◆ WHAT YOU WILL DO: The records that follow must all be duplicated exactly.

==================================================

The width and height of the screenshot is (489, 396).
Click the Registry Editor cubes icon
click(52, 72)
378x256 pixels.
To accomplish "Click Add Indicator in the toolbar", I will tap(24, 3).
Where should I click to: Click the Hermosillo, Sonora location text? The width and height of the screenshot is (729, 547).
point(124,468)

==================================================

◆ WRITTEN REPLY:
The width and height of the screenshot is (489, 396).
Click the Registry Editor cubes icon
click(52, 72)
378x256 pixels.
To accomplish "Click Add Indicator in the toolbar", I will tap(24, 3).
Where should I click to: Click the Hermosillo, Sonora location text? The width and height of the screenshot is (729, 547).
point(124,468)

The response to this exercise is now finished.